C’est alors que le rabbin qui était assis au milieu des trois s’adressa à Chnéour Zalman :

– Ces trois hommes sont Rachi, Rabénou Ibn Ezra et le Ramban. Ils sont venus ici car ils t’assignent en dine Torah.

– Messieurs les rabbins, qu’ai-je fait ? demanda Chnéour Zalman.

Le rabbin continua :

– Chnéour Zalman, tu es assigné car tu veux leur enlever le mérite que l’on étudie leurs commentaires de la Torah. Du fait que ton commentaire inclut leurs enseignements, si tu publie le tien, plus personne n’étudiera les leurs.

Chnéour Zalman demeura silencieux. Il n’avait pas à s’excuser, car il n’avait pas eu l’intention de causer du tort à qui que ce soit.

Soudain, il éclata en sanglots. Le visage ruisselant de larmes, il s’écria :

– Je brulerai mon commentaire ! Je le promets !

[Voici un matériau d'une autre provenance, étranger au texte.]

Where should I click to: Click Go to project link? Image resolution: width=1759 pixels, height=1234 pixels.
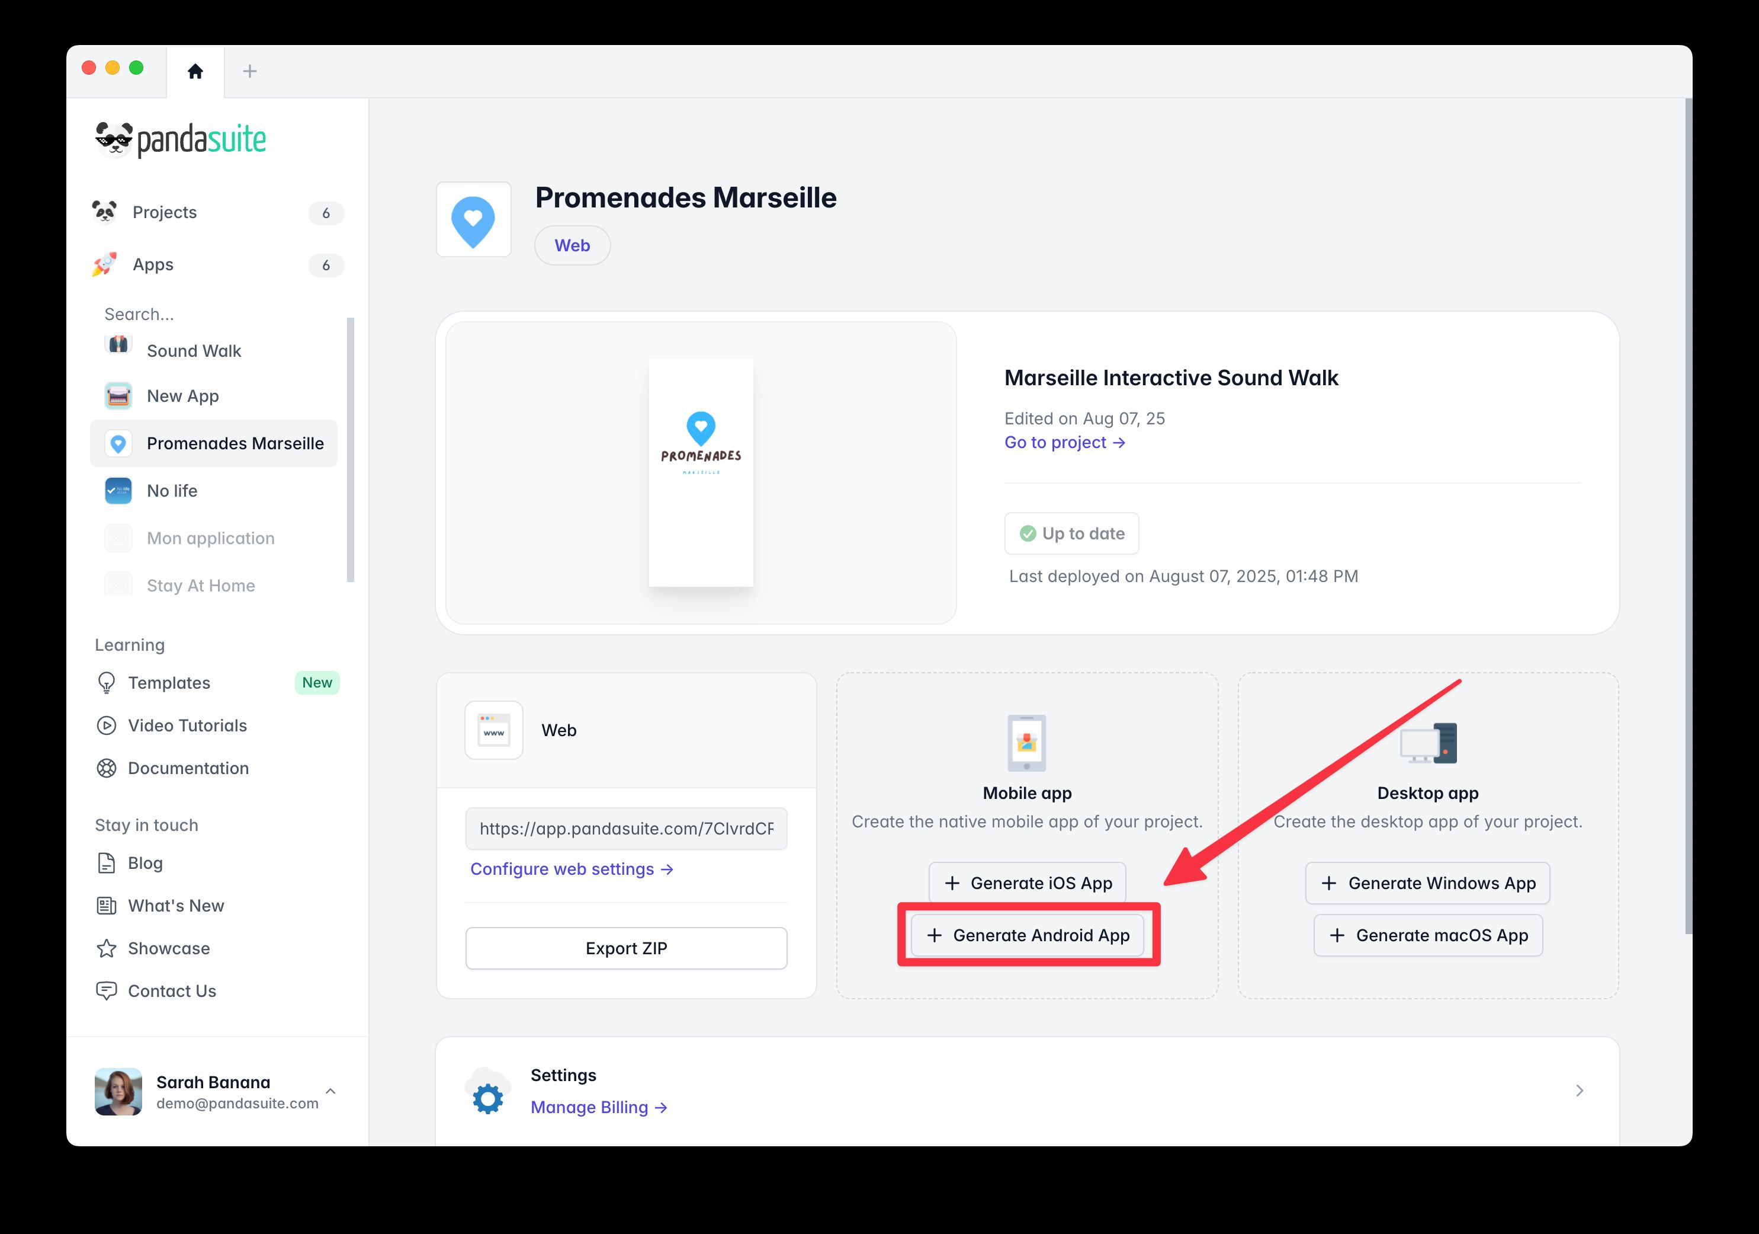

Les trois vieillards habillés de blanc se réjouirent en entendant cette promesse. Ils posèrent leurs mains sur la tête de Chnéour Zalman et dirent :

– Nous te bénissons pour que tu réussisses dans ton étude. Tu mériteras de développer de nouveaux enseignements dans la Torah, au point où des milliers et des milliers de gens, dans toutes les générations jusqu’à la venue du Machia’h, marcheront dans tes voies.

Ainsi s’acheva le rêve et Chnéour Zalman se réveilla.

Au matin, lorsqu’il se leva, il était très triste de ce qui s’était passé dans son rêve. Il était soucieux et décida de jeûner.

La nuit suivante, il fit de nouveau le même rêve. Lorsque, la nuit d’après, le rêve se répéta une troisième fois, Chnéour Zalman se leva, se dirigea vers la bibliothèque et se saisit du commentaire qu’il avait écrit.

Il sortit dans la cour, ramassa du bois et alluma un feu. Lorsque le feu fut suffisamment fort, il y jeta son manuscrit.

Des années plus tard, la bénédiction des trois sages s’accomplit : Rabbi Chnéour Zalman de Lyadi, connut sous le nom d’« Admour Hazakène », le « Vieux Rabbi », écrivit de nombreux livres, parmi lesquels le Choul’hane Aroukh HaRav et le Tanya. Il fut le fondateur de la ‘Hassidout ‘Habad et de la dynastie des Rabbis de Loubavitch qui, conformément à la bénédiction, eurent – et continuent d’avoir – un profond impact sur la vie juive dans le monde entier.